:: Dataset records ::

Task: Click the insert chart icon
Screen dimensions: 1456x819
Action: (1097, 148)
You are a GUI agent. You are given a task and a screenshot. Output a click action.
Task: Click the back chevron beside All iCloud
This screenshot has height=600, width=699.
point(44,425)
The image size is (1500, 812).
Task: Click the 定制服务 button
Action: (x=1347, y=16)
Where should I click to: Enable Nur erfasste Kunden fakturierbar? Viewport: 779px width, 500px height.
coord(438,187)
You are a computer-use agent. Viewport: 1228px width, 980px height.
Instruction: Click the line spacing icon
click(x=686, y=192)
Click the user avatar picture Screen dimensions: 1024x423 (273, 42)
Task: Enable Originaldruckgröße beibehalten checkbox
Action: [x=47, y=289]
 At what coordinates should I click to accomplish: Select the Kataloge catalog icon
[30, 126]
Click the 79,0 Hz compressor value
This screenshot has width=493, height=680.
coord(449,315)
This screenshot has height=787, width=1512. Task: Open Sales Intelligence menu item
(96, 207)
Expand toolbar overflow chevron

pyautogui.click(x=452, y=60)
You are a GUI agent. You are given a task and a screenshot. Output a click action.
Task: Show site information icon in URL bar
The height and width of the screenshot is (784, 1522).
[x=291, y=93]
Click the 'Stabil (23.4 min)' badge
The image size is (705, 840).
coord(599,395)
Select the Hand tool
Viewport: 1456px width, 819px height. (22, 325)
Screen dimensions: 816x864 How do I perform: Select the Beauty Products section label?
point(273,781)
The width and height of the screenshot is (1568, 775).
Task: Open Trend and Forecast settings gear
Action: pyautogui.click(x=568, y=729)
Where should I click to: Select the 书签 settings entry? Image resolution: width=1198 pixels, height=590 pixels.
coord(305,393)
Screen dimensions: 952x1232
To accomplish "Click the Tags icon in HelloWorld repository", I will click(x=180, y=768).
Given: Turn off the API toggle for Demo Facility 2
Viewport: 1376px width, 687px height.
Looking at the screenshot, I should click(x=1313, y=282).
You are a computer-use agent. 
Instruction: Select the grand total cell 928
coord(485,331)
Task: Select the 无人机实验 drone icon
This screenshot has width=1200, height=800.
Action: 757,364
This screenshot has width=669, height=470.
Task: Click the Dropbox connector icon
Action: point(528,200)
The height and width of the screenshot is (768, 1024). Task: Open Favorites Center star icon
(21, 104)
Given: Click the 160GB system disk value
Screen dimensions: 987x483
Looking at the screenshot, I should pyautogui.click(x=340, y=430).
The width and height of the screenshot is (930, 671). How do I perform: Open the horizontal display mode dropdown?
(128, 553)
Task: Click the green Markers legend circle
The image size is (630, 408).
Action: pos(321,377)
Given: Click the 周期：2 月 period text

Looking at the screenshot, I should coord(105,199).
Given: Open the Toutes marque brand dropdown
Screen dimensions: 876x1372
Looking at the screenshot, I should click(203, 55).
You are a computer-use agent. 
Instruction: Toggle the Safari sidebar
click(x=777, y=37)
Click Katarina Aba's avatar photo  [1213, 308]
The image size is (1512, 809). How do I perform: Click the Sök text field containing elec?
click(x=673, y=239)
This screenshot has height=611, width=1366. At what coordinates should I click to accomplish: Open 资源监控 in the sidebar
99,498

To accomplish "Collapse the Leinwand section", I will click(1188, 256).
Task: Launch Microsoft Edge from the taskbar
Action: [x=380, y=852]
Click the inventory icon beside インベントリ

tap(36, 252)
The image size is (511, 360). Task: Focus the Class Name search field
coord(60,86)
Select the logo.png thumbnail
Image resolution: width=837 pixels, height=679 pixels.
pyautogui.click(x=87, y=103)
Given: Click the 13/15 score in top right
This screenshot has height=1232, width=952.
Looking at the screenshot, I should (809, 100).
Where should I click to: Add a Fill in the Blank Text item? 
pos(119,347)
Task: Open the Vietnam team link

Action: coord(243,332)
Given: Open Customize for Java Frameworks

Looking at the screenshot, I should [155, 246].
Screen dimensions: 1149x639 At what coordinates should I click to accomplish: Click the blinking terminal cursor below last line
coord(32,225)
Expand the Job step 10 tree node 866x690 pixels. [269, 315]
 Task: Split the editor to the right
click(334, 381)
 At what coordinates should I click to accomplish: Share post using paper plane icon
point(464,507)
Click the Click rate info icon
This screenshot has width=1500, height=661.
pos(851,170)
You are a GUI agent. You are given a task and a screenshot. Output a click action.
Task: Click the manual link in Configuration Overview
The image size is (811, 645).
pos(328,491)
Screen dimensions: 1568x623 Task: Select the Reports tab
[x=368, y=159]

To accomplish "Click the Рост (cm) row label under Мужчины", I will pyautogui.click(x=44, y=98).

:::

Task to carry out
Output each line of the listing above as a numbered list, skipping any blank lines.

Exercise output
1. Task: Click the insert chart icon
2. Screen dimensions: 1456x819
3. Action: (1097, 148)
4. You are a GUI agent. You are given a task and a screenshot. Output a click action.
5. Task: Click the back chevron beside All iCloud
6. This screenshot has height=600, width=699.
7. point(44,425)
8. The image size is (1500, 812).
9. Task: Click the 定制服务 button
10. Action: (x=1347, y=16)
11. Where should I click to: Enable Nur erfasste Kunden fakturierbar? Viewport: 779px width, 500px height.
12. coord(438,187)
13. You are a computer-use agent. Viewport: 1228px width, 980px height.
14. Instruction: Click the line spacing icon
15. click(x=686, y=192)
16. Click the user avatar picture Screen dimensions: 1024x423 (273, 42)
17. Task: Enable Originaldruckgröße beibehalten checkbox
18. Action: [x=47, y=289]
19.  At what coordinates should I click to accomplish: Select the Kataloge catalog icon
20. [30, 126]
21. Click the 79,0 Hz compressor value
22. This screenshot has width=493, height=680.
23. coord(449,315)
24. This screenshot has height=787, width=1512. Task: Open Sales Intelligence menu item
25. (96, 207)
26. Expand toolbar overflow chevron
27. pyautogui.click(x=452, y=60)
28. You are a GUI agent. You are given a task and a screenshot. Output a click action.
29. Task: Show site information icon in URL bar
30. The height and width of the screenshot is (784, 1522).
31. [x=291, y=93]
32. Click the 'Stabil (23.4 min)' badge
33. The image size is (705, 840).
34. coord(599,395)
35. Select the Hand tool
36. Viewport: 1456px width, 819px height. (22, 325)
37. Screen dimensions: 816x864 How do I perform: Select the Beauty Products section label?
38. point(273,781)
39. The width and height of the screenshot is (1568, 775).
40. Task: Open Trend and Forecast settings gear
41. Action: pyautogui.click(x=568, y=729)
42. Where should I click to: Select the 书签 settings entry? Image resolution: width=1198 pixels, height=590 pixels.
43. coord(305,393)
44. Screen dimensions: 952x1232
45. To accomplish "Click the Tags icon in HelloWorld repository", I will click(x=180, y=768).
46. Given: Turn off the API toggle for Demo Facility 2
47. Viewport: 1376px width, 687px height.
48. Looking at the screenshot, I should click(x=1313, y=282).
49. You are a computer-use agent. 
50. Instruction: Select the grand total cell 928
51. coord(485,331)
52. Task: Select the 无人机实验 drone icon
53. This screenshot has width=1200, height=800.
54. Action: 757,364
55. This screenshot has width=669, height=470.
56. Task: Click the Dropbox connector icon
57. Action: point(528,200)
58. The height and width of the screenshot is (768, 1024). Task: Open Favorites Center star icon
59. (21, 104)
60. Given: Click the 160GB system disk value
61. Screen dimensions: 987x483
62. Looking at the screenshot, I should pyautogui.click(x=340, y=430).
63. The width and height of the screenshot is (930, 671). How do I perform: Open the horizontal display mode dropdown?
64. (128, 553)
65. Task: Click the green Markers legend circle
66. The image size is (630, 408).
67. Action: pos(321,377)
68. Given: Click the 周期：2 月 period text
69. Looking at the screenshot, I should coord(105,199).
70. Given: Open the Toutes marque brand dropdown
71. Screen dimensions: 876x1372
72. Looking at the screenshot, I should click(203, 55).
73. You are a computer-use agent. 
74. Instruction: Toggle the Safari sidebar
75. click(x=777, y=37)
76. Click Katarina Aba's avatar photo  [1213, 308]
77. The image size is (1512, 809). How do I perform: Click the Sök text field containing elec?
78. click(x=673, y=239)
79. This screenshot has height=611, width=1366. At what coordinates should I click to accomplish: Open 资源监控 in the sidebar
80. 99,498
81. To accomplish "Collapse the Leinwand section", I will click(1188, 256).
82. Task: Launch Microsoft Edge from the taskbar
83. Action: [x=380, y=852]
84. Click the inventory icon beside インベントリ
85. tap(36, 252)
86. The image size is (511, 360). Task: Focus the Class Name search field
87. coord(60,86)
88. Select the logo.png thumbnail
89. Image resolution: width=837 pixels, height=679 pixels.
90. pyautogui.click(x=87, y=103)
91. Given: Click the 13/15 score in top right
92. This screenshot has height=1232, width=952.
93. Looking at the screenshot, I should (809, 100).
94. Where should I click to: Add a Fill in the Blank Text item? 
95. pos(119,347)
96. Task: Open the Vietnam team link
97. Action: coord(243,332)
98. Given: Open Customize for Java Frameworks
99. Looking at the screenshot, I should [155, 246].
100. Screen dimensions: 1149x639 At what coordinates should I click to accomplish: Click the blinking terminal cursor below last line
101. coord(32,225)
102. Expand the Job step 10 tree node 866x690 pixels. [269, 315]
103.  Task: Split the editor to the right
104. click(334, 381)
105.  At what coordinates should I click to accomplish: Share post using paper plane icon
106. point(464,507)
107. Click the Click rate info icon
108. This screenshot has width=1500, height=661.
109. pos(851,170)
110. You are a GUI agent. You are given a task and a screenshot. Output a click action.
111. Task: Click the manual link in Configuration Overview
112. The image size is (811, 645).
113. pos(328,491)
114. Screen dimensions: 1568x623 Task: Select the Reports tab
115. [x=368, y=159]
116. To accomplish "Click the Рост (cm) row label under Мужчины", I will pyautogui.click(x=44, y=98).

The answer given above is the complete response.